Sus familiares hasta el vigésimo grado de consanguinidad, padecieron también el acoso -bullyng ventiao- de la hinchada. Feliz Osorio que tuvo un semestre para que le recordaran a su mamacita. (¿Por qué a los padres nunca nos madrean? El “bobo sapiens” es inequitativo hasta para ofender).
Cuando el Nacional estaba lejos en la tabla, nada de ir al parque, al teatro o a cine, y menos andar por la calle con su barba de tres días y su motilado de nerd. O de mariner gringo. O de integrante de la armada de Isabel II.
No en vano fue asistente del técnico del Mancheter City. De Inglaterra regresó con los títulos de Lord y Sir que hace quedar mal con las pataletas de niño que da cuando sus alumnos se descachan.
Hacíamos cola para burlarnos de su devoción por apuntarlo todo en papelitos fugaces que los jugadores desarrugaban y leían en la cancha como si fueran mantras. ¿O conjuros para convertir el fútbol del adversario en una babel de desaciertos?
En la mala, a Osorio, los verdolagas lo veíamos escuálido, feíto, con el almuerzo embolatado, sin norte, sur, oriente, ni occidente. Con cara de muchacho siempre regañado.
Cuando el cineasta Passolini dijo que el poeta del año debía ser el goleador del campeonato, no pensaba en Osorio. Se refería a gente como el paisa Wilder Medina, del Santa Fe, blanco de sus críticas dizque por fingir lesiones. No hay tal: en el Atanasio sus marcadores casi lo dejan sin los talones de Aquiles. Lo vimos por la televisora.

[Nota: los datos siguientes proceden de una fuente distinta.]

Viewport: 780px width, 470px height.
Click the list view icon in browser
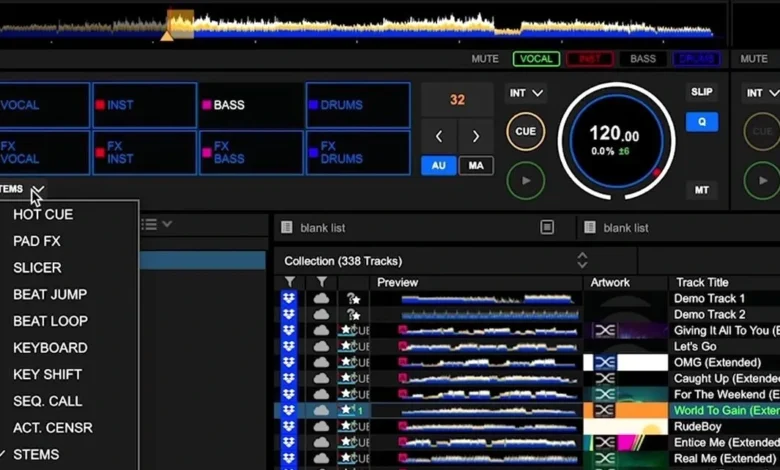tap(149, 225)
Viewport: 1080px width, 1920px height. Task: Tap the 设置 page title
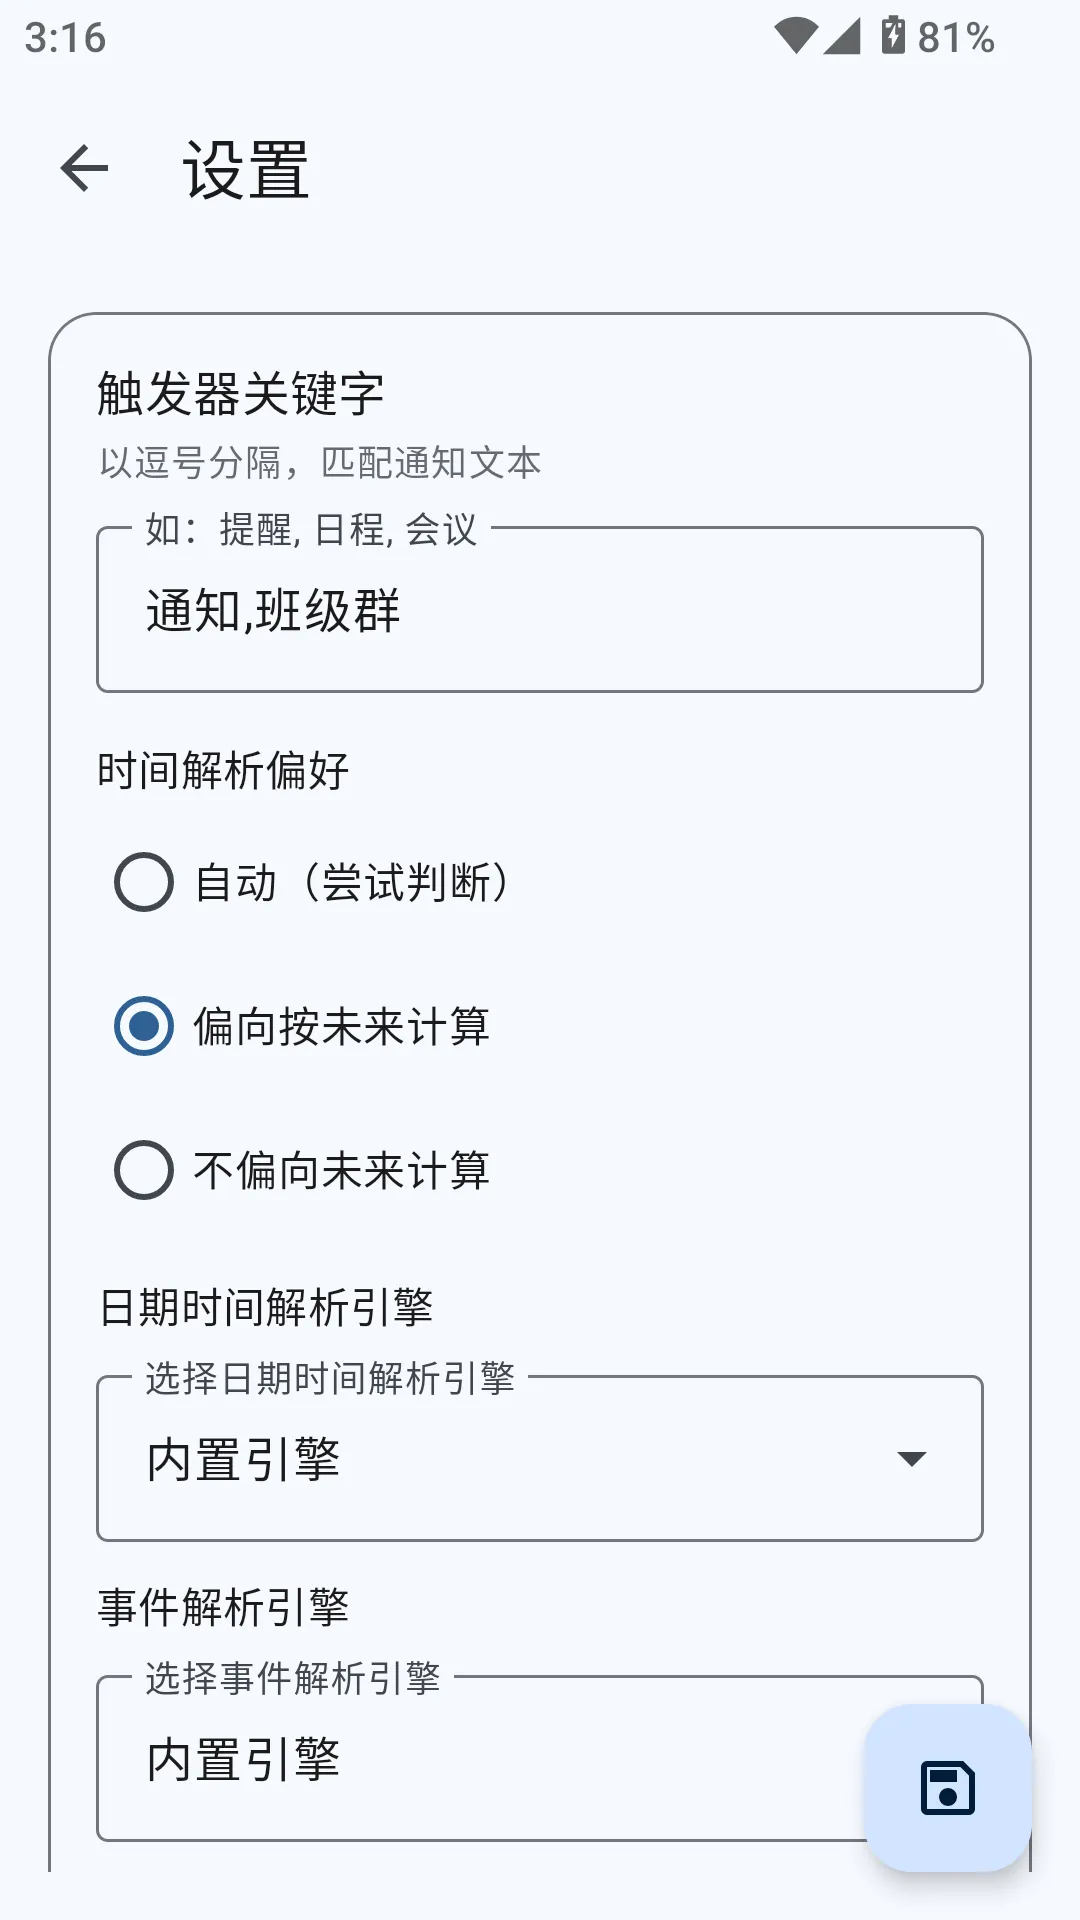(x=246, y=170)
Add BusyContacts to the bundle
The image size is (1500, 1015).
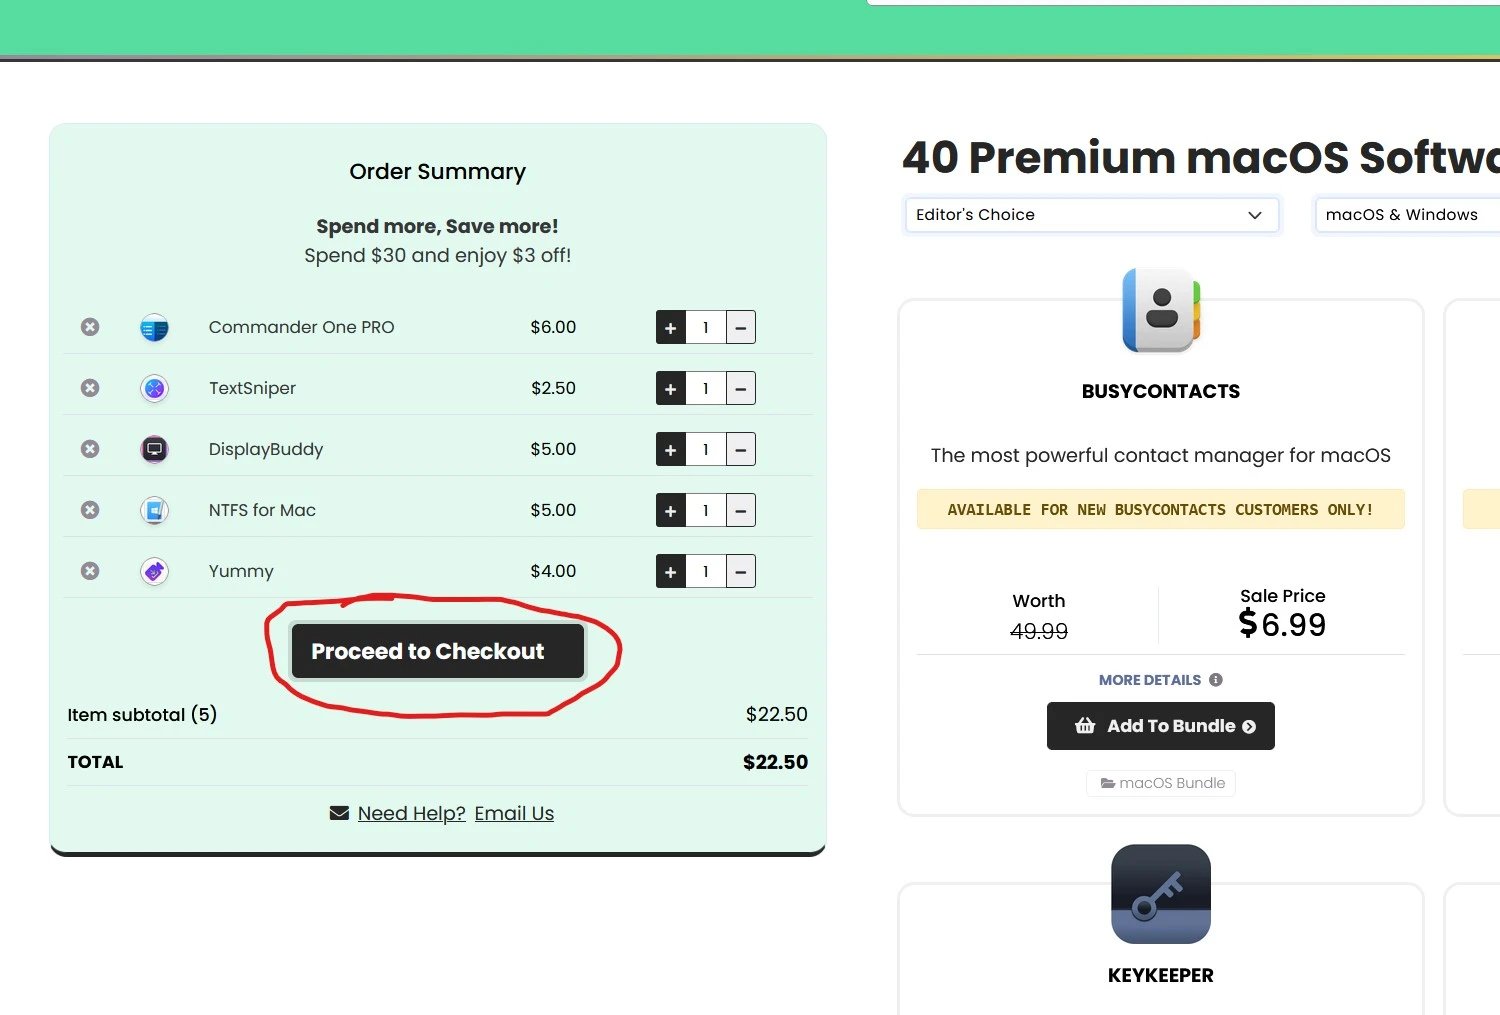click(1161, 726)
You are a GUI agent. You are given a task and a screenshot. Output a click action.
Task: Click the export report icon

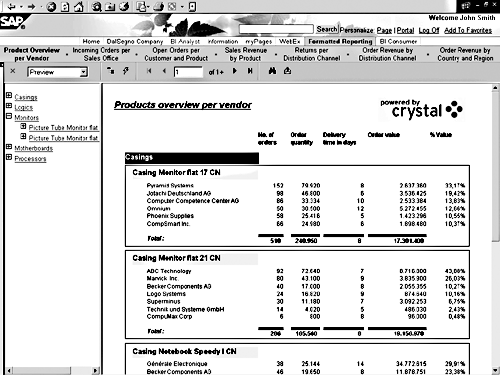coord(287,71)
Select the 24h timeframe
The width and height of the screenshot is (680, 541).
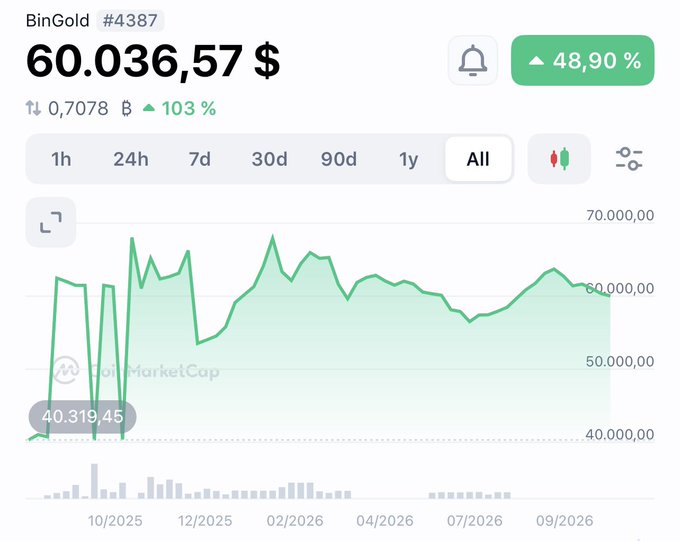tap(131, 159)
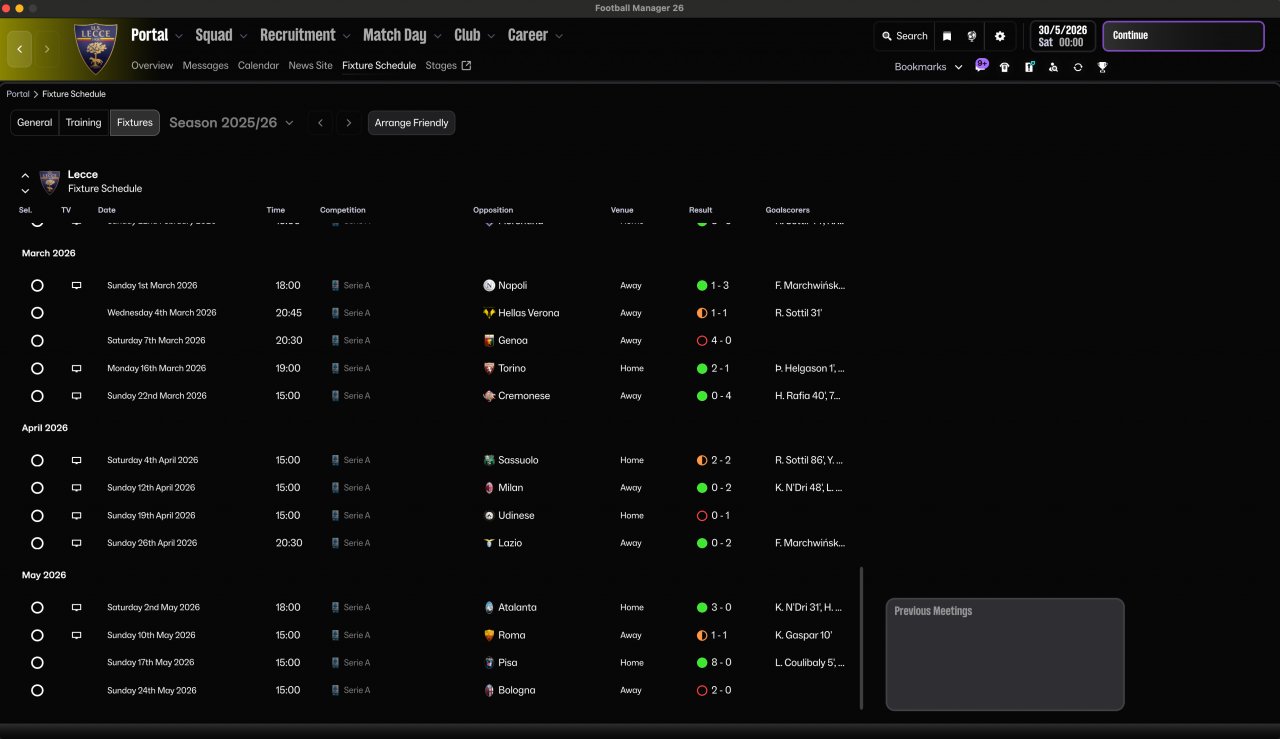
Task: Select radio button for Milan fixture
Action: (x=37, y=488)
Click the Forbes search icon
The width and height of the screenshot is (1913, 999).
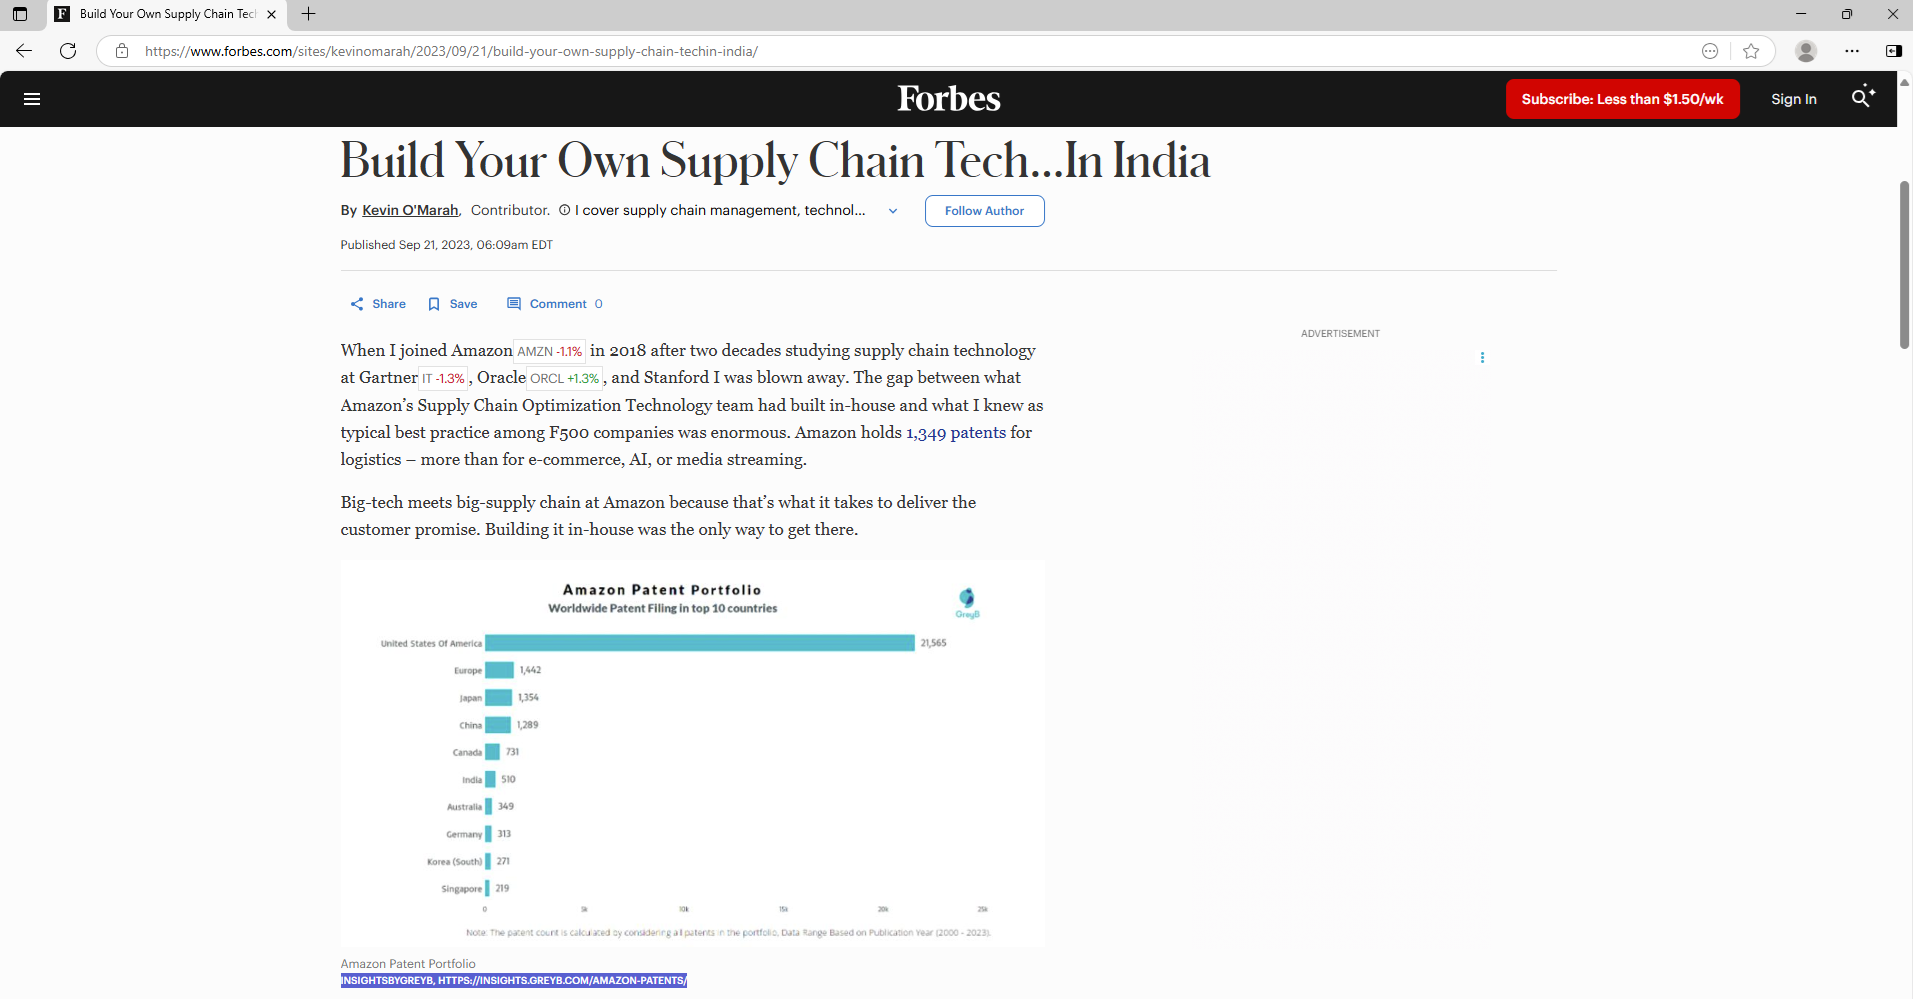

Los detractores de Osorio teníamos lista la frase mordaz para criticarle que jamás hubiera encontrado la alineación ideal. Ni su almohada sabía cómo jugaría el siguiente partido.
Sus subalternos sabían que ninguno tenía la titularidad escriturada. Era el truco del pragmático Osorio para exprimirles hasta la última gota de fútbol.
Le teníamos remplazo en caso de que hubiéramos perdido contra Santa Fe. Su sucesor era cualquiera del directorio telefónico tomado al azar. Lo veíamos llenando crucigramas y pasando hojas de vida. (Todos menos sus jefes que lo ratificaron desde antes de la final).
Con su cara de retrato hablado, ganó puntos imposibles. Al técnico que ametrallamos con los más infames agravios, le debemos la estrella 12. Disculpas y gracias, Sir Osorio. Para mí usted es el poeta del año. Sin la venia de Passolini.